Ultra-Widefield OCT Angiography

Optical Coherence Tomography Angiography (OCTA), a functional extension of OCT, has the potential to replace most invasive fluorescein angiography (FA) exams in ophthalmology. So far, OCTA's field of view is however still lacking behind fluorescence fundus photography techniques. This is problematic, because many retinal diseases manifest at an early stage by changes of the peripheral retinal capillary network. It is therefore desirable to expand OCTA's field of view to match that of ultra-widefield fundus cameras. We present a custom developed clinical high-speed swept-source OCT (SS-OCT) system operating at an acquisition rate 8-16 times faster than today's state-of-the-art commercially available OCTA devices. Its speed allows us to capture ultra-wide fields of view of up to 90 degrees with an unprecedented sampling density and hence extraordinary resolution by merging two single shot scans with 60 degrees in diameter. To further enhance the visual appearance of the angiograms, we developed for the first time a three-dimensional deep learning based algorithm for denoising volumetric OCTA data sets.
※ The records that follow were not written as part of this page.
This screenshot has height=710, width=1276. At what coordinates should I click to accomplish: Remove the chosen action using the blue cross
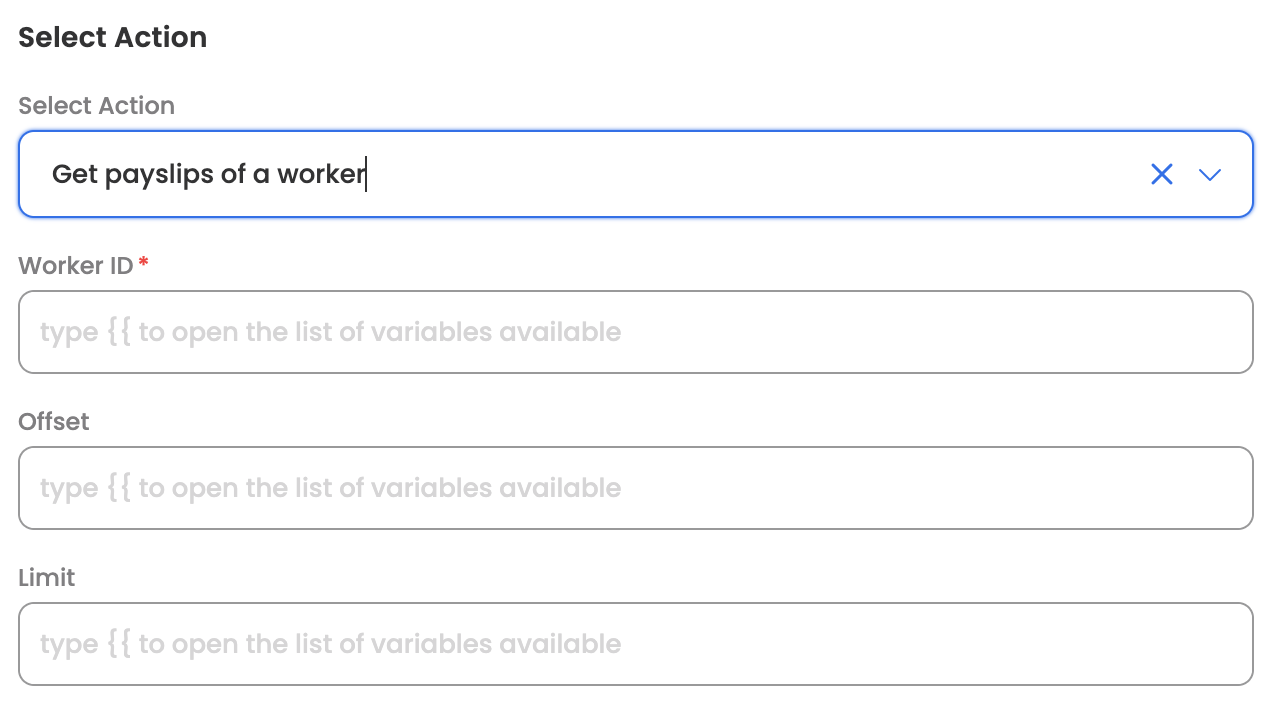point(1161,175)
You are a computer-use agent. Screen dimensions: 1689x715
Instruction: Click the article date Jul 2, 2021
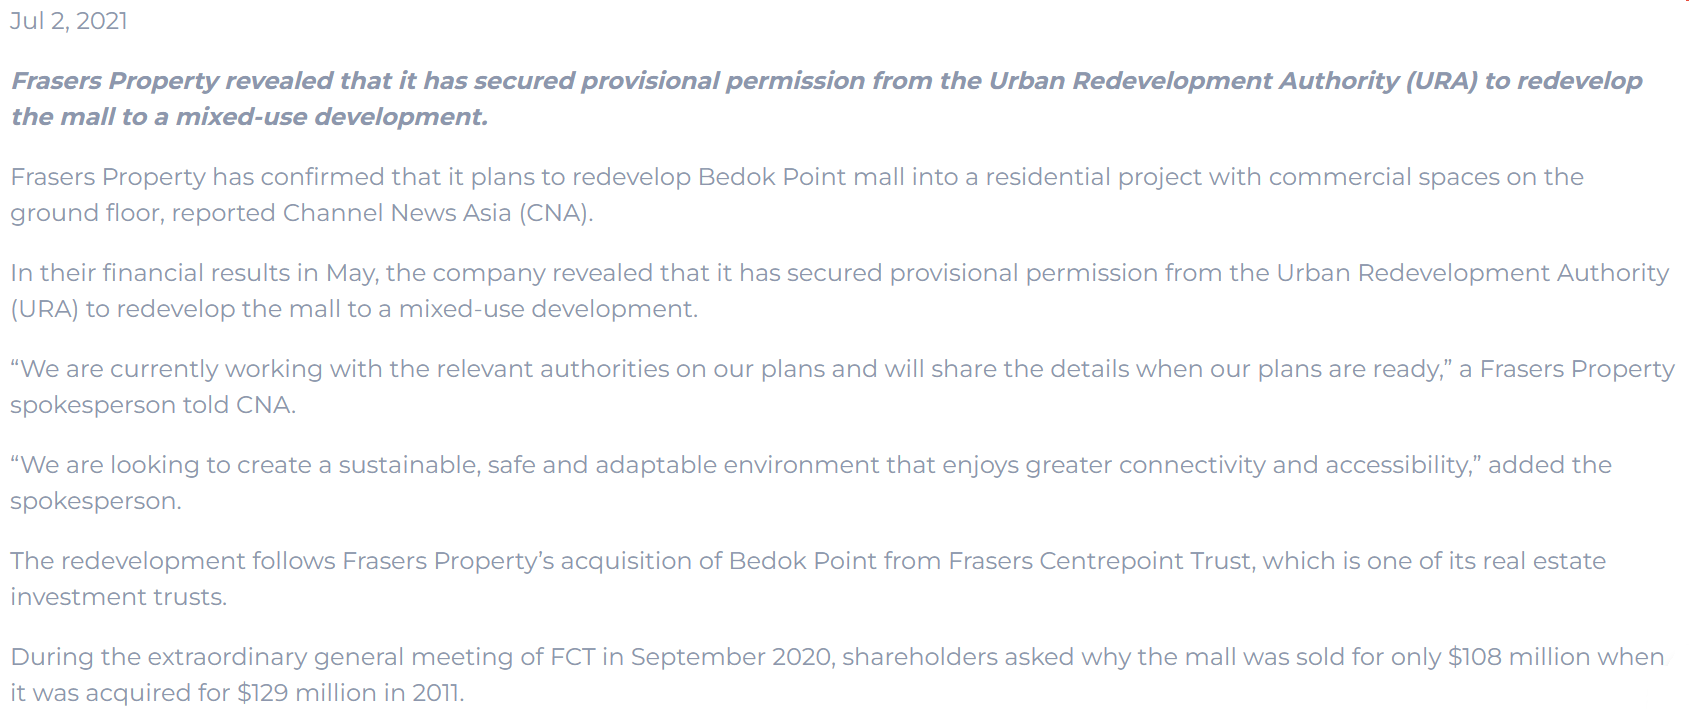coord(69,21)
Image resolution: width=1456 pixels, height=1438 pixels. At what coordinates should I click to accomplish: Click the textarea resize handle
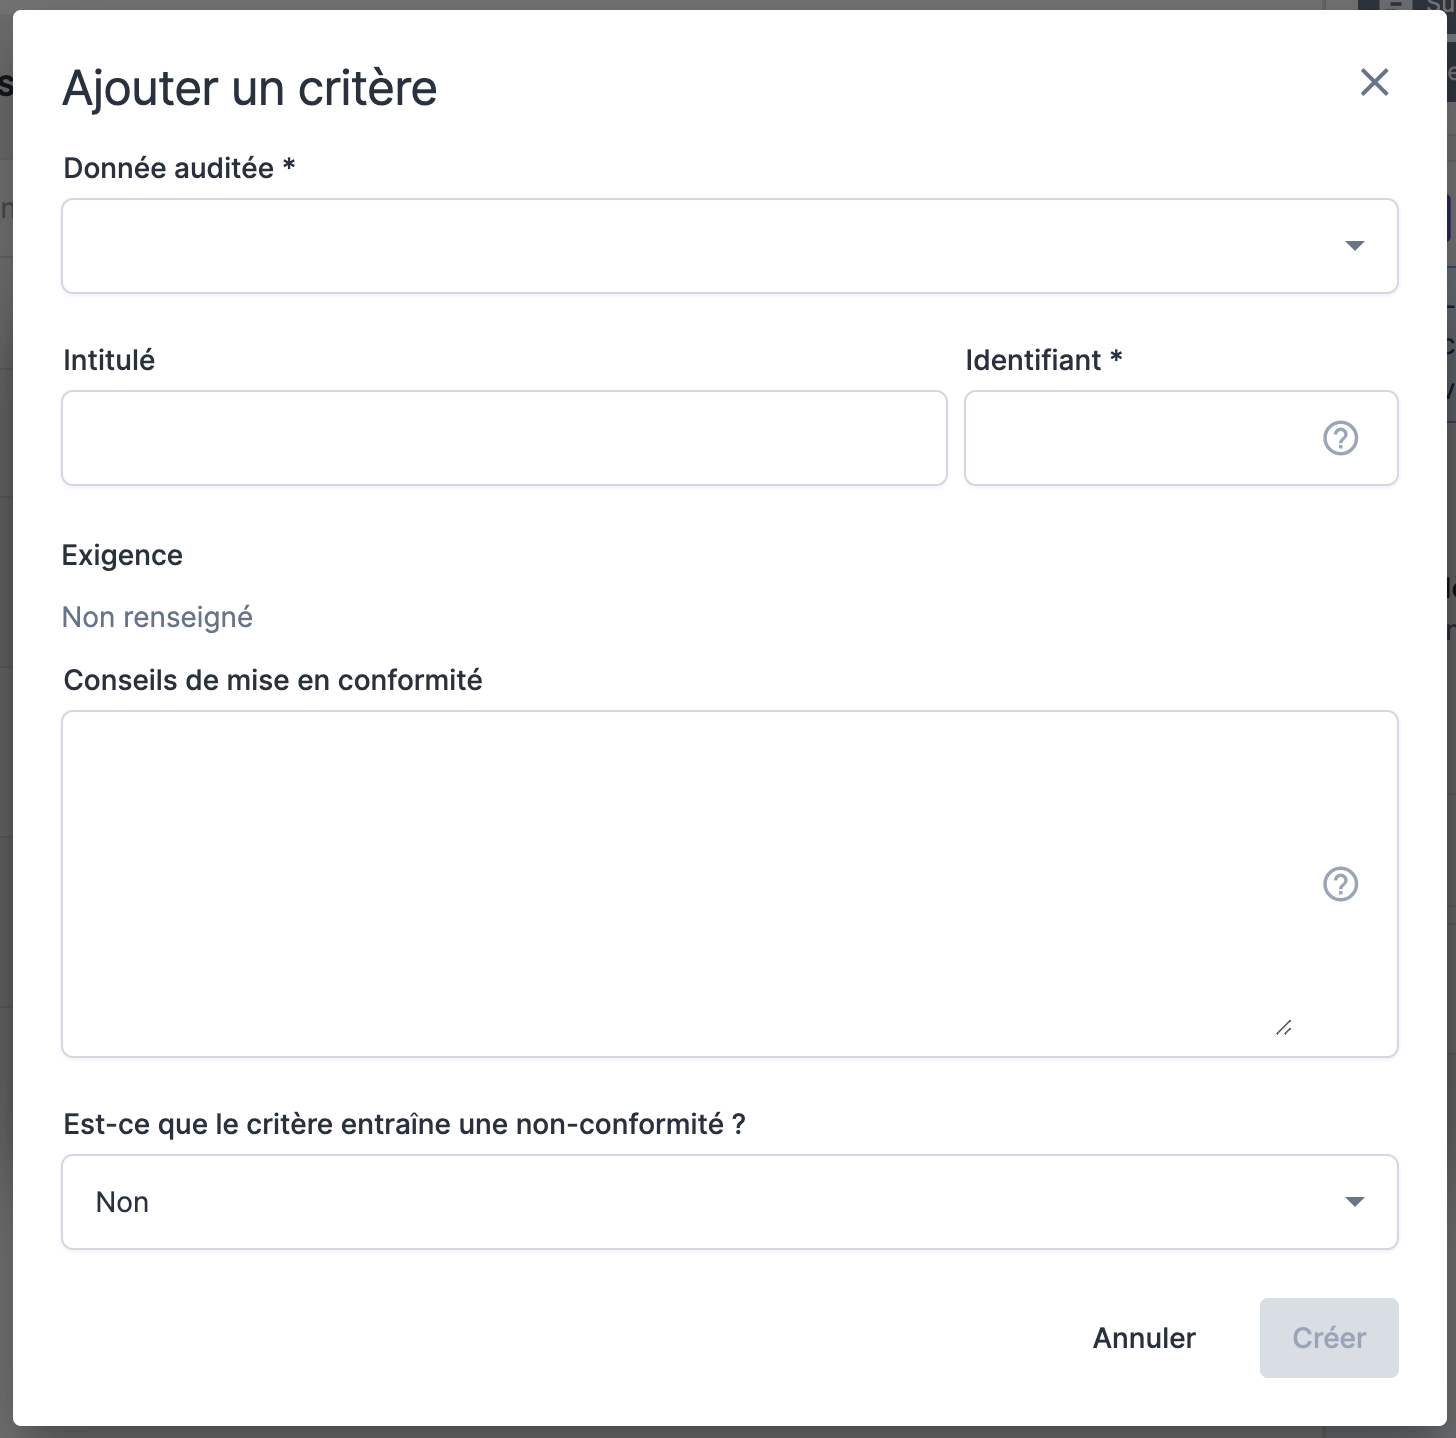pos(1284,1028)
We showcase its imaging performance and clinical usability by presenting images of patients suffering from diabetic retinopathy.

Automated summary

Optical Coherence Tomography Angiography (OCTA) has the potential to replace invasive fluorescein angiography (FA) in ophthalmology, but it still lacks the field of view compared to fluorescence fundus photography techniques. To address this issue, a custom developed high-speed swept-source OCT (SS-OCT) system is presented, which can capture ultra-wide fields of view up to 90 degrees with high resolution. Additionally, a three-dimensional deep learning based algorithm is developed for denoising volumetric OCTA data sets, enhancing the visual appearance of angiograms.